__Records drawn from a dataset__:
· · ·
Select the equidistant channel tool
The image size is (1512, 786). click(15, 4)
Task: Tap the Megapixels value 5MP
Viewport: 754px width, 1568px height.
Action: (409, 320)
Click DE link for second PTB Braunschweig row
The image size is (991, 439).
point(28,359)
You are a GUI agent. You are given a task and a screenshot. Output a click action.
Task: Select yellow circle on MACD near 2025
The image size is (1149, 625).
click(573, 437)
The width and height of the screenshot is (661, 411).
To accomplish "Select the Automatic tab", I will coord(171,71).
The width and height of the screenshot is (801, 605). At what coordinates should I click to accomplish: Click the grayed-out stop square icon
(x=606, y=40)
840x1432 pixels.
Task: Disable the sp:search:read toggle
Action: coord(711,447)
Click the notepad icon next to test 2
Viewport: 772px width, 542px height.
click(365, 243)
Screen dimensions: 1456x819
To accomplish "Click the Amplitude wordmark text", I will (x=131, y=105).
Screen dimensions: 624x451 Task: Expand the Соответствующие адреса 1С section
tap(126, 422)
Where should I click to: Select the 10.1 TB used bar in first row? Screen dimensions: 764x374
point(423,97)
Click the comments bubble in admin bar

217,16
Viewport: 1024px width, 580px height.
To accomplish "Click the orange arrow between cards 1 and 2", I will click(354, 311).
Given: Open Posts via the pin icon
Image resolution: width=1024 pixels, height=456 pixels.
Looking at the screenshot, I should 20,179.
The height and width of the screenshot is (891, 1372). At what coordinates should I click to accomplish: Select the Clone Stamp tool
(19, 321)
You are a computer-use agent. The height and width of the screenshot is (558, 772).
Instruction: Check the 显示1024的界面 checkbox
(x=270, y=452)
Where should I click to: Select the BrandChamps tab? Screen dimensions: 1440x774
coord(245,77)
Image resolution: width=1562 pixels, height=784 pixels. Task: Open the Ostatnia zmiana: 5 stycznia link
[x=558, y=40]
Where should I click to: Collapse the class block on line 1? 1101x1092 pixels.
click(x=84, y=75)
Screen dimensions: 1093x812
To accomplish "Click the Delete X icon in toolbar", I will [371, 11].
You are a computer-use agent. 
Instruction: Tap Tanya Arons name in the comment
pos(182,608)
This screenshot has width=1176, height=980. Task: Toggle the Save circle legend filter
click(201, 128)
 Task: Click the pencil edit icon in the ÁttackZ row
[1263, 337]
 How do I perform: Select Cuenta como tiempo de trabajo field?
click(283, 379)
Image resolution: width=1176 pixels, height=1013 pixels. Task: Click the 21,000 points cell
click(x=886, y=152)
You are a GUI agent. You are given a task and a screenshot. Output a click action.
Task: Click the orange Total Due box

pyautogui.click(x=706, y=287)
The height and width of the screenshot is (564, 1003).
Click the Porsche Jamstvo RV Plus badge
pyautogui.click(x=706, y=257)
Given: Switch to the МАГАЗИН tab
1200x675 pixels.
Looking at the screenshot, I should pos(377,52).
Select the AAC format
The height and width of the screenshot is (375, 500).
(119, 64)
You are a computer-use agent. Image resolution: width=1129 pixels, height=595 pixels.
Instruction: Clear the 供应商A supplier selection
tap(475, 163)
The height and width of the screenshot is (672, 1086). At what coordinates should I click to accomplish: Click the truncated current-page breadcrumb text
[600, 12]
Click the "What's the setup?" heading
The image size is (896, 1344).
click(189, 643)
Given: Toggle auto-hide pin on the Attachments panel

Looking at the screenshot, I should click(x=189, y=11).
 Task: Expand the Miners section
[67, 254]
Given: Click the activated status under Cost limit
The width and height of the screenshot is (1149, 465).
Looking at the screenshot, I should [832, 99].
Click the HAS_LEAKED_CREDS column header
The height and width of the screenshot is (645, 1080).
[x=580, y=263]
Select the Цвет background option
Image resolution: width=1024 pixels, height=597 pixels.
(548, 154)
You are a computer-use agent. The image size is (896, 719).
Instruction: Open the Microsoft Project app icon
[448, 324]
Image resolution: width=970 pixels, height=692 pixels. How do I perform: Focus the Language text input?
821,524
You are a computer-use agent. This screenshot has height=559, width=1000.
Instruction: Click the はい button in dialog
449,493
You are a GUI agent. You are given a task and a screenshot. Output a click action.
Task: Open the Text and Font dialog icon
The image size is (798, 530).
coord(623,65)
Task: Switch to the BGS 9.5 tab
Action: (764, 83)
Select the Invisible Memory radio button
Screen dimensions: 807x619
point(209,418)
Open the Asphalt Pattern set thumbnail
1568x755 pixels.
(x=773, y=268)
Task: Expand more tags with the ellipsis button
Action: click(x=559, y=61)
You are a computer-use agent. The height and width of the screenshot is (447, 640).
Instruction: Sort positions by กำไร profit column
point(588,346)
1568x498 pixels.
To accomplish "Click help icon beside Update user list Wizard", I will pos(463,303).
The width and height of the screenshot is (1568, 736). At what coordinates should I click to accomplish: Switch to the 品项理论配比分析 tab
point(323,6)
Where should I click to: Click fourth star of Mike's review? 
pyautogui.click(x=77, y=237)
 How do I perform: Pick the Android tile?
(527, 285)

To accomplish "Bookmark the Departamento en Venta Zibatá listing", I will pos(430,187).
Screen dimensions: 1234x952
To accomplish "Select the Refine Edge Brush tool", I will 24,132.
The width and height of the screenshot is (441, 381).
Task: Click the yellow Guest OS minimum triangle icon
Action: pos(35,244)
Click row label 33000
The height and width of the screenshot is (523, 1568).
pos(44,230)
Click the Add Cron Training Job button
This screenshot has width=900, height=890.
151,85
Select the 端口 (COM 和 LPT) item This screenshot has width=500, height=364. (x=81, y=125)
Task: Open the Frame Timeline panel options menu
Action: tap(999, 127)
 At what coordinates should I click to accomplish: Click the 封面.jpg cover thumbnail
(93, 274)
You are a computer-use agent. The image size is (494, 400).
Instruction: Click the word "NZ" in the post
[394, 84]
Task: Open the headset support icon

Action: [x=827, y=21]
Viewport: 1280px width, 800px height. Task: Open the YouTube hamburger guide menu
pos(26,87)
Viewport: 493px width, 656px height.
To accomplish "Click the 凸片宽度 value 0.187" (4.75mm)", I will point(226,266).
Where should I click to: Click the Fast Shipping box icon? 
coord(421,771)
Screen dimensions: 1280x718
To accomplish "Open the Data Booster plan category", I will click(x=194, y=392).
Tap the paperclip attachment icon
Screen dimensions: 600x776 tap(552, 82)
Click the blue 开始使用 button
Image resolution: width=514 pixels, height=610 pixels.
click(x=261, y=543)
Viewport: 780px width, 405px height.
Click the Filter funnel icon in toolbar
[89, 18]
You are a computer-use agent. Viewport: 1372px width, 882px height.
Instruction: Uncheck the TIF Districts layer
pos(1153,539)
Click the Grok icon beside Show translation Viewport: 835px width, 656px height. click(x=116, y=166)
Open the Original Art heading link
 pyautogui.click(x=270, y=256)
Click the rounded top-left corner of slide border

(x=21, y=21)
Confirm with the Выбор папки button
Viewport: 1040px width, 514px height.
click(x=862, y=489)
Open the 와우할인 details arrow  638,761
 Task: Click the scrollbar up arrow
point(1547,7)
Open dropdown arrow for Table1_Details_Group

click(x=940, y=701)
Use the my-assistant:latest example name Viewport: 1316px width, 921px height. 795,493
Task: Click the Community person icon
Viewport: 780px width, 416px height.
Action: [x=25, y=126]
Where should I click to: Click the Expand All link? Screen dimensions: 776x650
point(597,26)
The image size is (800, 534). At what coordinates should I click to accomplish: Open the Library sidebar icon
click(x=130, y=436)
· · ·
__Problem description__: The required output is the exact run of lines from the one with "Where should I click to: Click the Expand" through the final line of the entries.

__Written solution__:
Where should I click to: Click the Expand All link? Screen dimensions: 776x650
point(597,26)
The image size is (800, 534). At what coordinates should I click to accomplish: Open the Library sidebar icon
click(x=130, y=436)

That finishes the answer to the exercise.